The models, built to a scale of 1/600, include not only the towns and their fortifications but swathes of the surrounding countryside or mountains. One of the many joys of the exhibition is to travel back in time to visit the surprisingly familiar, farming landscapes of the late 17th and 18th centuries.
Among other reasons, the models were constructed in order to work out the possible lines of fire for besieging artillery. As guns grew more powerful, the modelled area had to expand.
The later models, those of Brest and Cherbourg, are almost as large as tennis courts. They were ordered by the Emperor Napoleon in the early 19th century to help plan the defence of France's Atlantic naval bases from possible attack by the Royal Navy.
They show, in poignant detail, the lost beauty of two towns flattened by British bombing and American sieges during the Second World War. Brest and Cherbourg were hurriedly rebuilt in box-like concrete in the late 1940s.
Isabelle Warmoes, an expert on French military fortifications and one of three curators of the exhibition, said: "Other countries built similar models from the 17th century but few of them have survived. We still have about a hundred in the French national collection, which is almost certainly the finest in the world."
The earliest models, built in wood, paper silk and metal, go back to the late 17th century when France was fighting constant wars to defend, and expand, its northern and eastern borders. King Louis XIV ordered the models so that he could inspect and plan the defences of frontier towns without moving from Paris.
"Successive kings were very proud of the models," Ms Warmoes said. "They showed them off to selected foreign visitors, partly to show just how strong the defences of the key frontier towns were. They were a form of deterrent against attack."

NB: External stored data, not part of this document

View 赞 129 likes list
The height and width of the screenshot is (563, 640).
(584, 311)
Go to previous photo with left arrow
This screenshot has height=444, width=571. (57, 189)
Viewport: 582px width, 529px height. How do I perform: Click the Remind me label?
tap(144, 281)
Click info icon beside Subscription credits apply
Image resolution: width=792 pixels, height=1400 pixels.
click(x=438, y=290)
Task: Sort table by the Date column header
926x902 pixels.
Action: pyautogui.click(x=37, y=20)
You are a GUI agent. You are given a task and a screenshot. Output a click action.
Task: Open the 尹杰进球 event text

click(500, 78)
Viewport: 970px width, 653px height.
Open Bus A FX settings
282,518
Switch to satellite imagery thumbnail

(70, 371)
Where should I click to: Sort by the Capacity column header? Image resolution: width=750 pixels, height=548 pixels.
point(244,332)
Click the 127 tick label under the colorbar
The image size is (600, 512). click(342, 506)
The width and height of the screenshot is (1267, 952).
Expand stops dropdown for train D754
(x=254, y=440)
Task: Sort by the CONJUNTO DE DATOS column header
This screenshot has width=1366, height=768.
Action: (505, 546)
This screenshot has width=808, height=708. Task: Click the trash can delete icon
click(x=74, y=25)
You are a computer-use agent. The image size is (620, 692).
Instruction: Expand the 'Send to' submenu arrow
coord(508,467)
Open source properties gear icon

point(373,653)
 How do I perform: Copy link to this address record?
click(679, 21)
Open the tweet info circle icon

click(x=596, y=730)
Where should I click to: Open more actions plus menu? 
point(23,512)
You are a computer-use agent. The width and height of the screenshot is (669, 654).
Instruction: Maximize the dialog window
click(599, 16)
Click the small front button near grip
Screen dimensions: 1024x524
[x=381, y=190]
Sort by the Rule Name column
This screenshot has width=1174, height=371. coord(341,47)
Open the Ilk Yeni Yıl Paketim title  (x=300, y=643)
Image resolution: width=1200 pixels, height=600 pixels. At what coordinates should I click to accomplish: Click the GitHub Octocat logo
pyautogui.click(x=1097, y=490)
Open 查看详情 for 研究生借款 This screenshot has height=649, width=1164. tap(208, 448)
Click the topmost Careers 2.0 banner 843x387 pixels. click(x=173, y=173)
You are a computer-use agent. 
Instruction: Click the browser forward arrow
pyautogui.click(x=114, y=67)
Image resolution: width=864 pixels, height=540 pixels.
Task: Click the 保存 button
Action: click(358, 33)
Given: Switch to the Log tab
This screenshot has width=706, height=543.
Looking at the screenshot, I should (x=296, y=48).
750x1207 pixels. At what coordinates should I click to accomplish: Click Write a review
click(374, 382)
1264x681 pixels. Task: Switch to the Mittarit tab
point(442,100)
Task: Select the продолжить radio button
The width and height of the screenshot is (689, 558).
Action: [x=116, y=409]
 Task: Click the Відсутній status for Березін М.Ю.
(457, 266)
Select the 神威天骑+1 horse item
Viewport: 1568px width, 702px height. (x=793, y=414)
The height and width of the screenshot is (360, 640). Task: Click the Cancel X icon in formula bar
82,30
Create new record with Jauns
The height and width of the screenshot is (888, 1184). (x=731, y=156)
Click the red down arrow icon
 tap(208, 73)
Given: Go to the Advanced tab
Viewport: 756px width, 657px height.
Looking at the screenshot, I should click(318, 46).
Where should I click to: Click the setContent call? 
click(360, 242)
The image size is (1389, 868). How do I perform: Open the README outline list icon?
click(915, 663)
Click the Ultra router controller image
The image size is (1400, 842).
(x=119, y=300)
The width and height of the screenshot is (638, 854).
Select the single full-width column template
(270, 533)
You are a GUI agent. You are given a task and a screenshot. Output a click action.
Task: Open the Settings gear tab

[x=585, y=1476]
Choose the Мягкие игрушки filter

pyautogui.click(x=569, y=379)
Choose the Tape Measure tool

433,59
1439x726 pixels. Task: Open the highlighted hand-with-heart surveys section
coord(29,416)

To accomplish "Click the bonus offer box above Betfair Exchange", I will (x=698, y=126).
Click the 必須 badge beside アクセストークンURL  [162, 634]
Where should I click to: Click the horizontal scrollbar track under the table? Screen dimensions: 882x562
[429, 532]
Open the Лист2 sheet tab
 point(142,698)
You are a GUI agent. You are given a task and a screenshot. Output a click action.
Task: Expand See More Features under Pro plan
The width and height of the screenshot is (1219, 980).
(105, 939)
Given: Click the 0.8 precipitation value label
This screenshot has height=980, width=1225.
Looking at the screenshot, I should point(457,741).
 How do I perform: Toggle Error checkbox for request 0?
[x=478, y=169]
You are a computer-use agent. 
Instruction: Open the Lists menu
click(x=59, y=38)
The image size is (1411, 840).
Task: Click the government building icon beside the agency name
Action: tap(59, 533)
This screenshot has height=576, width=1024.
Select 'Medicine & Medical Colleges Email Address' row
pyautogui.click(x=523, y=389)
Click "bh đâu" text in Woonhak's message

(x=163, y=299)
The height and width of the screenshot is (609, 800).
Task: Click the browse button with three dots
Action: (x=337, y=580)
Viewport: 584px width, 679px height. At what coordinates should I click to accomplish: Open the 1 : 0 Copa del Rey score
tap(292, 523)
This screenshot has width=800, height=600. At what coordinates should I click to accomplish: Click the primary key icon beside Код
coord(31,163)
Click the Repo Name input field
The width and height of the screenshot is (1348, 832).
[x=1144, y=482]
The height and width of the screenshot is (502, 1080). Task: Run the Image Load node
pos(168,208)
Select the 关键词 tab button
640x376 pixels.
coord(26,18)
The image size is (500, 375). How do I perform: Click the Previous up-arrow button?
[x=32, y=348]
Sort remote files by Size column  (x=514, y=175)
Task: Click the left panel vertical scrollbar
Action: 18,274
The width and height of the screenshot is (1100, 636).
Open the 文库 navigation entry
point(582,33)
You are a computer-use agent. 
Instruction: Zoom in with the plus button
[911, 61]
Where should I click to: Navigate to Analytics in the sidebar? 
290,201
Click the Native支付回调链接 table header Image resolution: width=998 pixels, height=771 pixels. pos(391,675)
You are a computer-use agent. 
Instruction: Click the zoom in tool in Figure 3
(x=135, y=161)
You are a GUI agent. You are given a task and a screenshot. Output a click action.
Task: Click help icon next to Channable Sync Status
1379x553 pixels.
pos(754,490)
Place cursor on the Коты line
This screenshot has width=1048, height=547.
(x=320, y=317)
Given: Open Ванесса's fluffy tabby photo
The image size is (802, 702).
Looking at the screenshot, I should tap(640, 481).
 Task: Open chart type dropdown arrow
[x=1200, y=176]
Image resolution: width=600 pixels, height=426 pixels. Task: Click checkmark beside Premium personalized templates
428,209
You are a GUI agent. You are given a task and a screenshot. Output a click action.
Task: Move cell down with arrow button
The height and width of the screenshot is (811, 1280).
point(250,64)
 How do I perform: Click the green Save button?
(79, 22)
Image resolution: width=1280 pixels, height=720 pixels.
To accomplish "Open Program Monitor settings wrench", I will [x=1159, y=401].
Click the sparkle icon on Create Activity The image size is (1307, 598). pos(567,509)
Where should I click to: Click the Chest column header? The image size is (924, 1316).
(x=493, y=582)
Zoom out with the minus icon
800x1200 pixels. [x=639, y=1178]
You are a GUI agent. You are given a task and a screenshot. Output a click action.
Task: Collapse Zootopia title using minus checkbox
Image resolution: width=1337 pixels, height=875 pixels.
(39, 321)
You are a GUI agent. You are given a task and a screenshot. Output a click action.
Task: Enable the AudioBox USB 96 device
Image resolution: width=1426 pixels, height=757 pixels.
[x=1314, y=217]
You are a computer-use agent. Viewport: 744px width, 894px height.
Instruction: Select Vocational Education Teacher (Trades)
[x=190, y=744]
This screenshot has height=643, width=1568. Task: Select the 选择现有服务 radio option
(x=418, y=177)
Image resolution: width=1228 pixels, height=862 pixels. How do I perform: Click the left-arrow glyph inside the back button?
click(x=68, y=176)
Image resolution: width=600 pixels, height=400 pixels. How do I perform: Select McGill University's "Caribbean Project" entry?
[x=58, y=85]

Parts of the accompanying exhibition in the Grand Palais have been sponsored by Google, which sees the models as a pre-computer-age prototype for its own Google Earth satellite mapping website. When the exhibition ends on 17 February, most of the models will be stored away once again.
Strasbourg
Strasbourg in the early 19th century is still largely recognisable today. The Prussians "stole" an earlier model after France's defeat in 1815 (and then annexed the real city in 1870). This 72-square metre model was built in 1830-36 and updated to include early railway lines in 1852 and 1863.
Luxembourg
This five-metre square model, built between 1802-5, shows the city (now capital of the independent Duchy) and its fortifications after it was captured in a seven month siege by the French in 1795.
Embrun
Embrun, in the French 'Hautes-Alpes', near the Italian border, was captured by the Duke of Savoy in 1692. This 11-square metre model was commissioned in 1701 by King Louis XIV to show the fortifications built by the great French military engineer, the Marquis de Vauban, after the town was retaken.
Brest
The most moving of all the models, this extraordinary 130- square metre panorama shows Brest at the height of the Napoleonic wars in 1807. During the Second World War, the city was pulverised by RAF attacks on German naval bases and then flattened in 1944 during a US siege.